Sony is asserting that the defendants’ actions are violations of the Digital Millenium Copyright Act.
“The Root Keys, or “Metldr Keys,” that Hotz wrongfully compromised are part of a TPM in the PS3 System, and are necessary to authenticate code that runs on a critical level of that System. With access to this particular level, one can control crucial functions and operations of the PS3 System and execute code that will enable pirated video games to run on the PS3 System.
“Knowing that the “Metldr Keys” can defeat TPMs in the PS3 System, Hotz began using these proprietary Keys as a component of a Circumvention Device that applies SCEA signatures to any file, effectively “tricking” the PS3 System into running unauthorized programs. On January 2, 2011, Hotz published the Metldr Keys on his website under the banner “keys open doors.” By doing so, Hotz purposefully compromised the confidentiality of those Keys and invited other software pirates to incorporate the Keys into their own circumvention technology. (quoting Hotz January 2nd post: “use this info wisely”). Hotz’s distribution of the Metldr Keys enabled software pirates to create and run unauthorized copies of video games,” Sony states in its motion for a temporary restraining order to prevent the further distribution of the keys and tools used to extract them.

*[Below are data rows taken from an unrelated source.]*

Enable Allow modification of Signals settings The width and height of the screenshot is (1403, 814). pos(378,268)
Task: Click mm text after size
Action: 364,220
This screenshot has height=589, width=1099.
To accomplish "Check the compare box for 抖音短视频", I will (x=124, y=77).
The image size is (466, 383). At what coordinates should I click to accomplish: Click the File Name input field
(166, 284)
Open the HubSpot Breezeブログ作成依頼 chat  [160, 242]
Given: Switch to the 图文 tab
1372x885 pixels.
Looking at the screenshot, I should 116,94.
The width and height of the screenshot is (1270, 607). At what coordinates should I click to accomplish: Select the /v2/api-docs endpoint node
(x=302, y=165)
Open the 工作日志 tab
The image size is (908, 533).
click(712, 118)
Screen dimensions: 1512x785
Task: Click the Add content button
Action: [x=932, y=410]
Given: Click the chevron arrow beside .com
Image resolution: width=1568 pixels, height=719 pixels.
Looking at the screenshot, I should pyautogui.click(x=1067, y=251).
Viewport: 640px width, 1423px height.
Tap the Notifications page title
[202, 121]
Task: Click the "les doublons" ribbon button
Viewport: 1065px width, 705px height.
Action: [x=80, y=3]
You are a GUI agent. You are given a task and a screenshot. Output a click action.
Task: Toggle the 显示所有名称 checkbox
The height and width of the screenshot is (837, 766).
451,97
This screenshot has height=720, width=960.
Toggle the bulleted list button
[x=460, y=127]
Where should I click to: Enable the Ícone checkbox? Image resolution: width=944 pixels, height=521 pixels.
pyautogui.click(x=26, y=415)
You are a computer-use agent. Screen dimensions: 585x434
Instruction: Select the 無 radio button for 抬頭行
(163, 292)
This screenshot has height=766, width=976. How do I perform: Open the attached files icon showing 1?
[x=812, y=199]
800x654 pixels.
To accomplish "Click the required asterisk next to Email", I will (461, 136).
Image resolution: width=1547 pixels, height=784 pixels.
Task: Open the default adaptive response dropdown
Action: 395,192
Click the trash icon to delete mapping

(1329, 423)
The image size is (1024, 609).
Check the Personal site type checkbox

It’s unclear what effect, if any, the law suit and proposed restraining order will have on the security of the PS3, as the encryption keys have been published online in several places already. Unless the company is planning to revoke the private keys, it will be nearly impossible for Sony to reverse what’s been done. The code that Hotz created also is available on both his site and others.
Hotz posted a video on YouTube demonstrating his technique, which involved loading a custom firmware package onto the PS3 from a USB stick. On its site, the Fail0verflow crew, which gave a talk on their PS3 research at the 27C3 Conference in Berlin last month, said that it has never published Sony encryption keys or code.
- Our motivation was Sony’s removal of OtherOS.
- Our exclusive goal was, is, and always has been to get OtherOS back.
- We have never condoned, supported, approved of, or encouraged videogame piracy.
- We have not published any encryption or signing keys.
- We have not published any Sony code, or code derived from Sony’s code.
The group said their goal was to be able to run Linux on the PS3 and dual boot the console.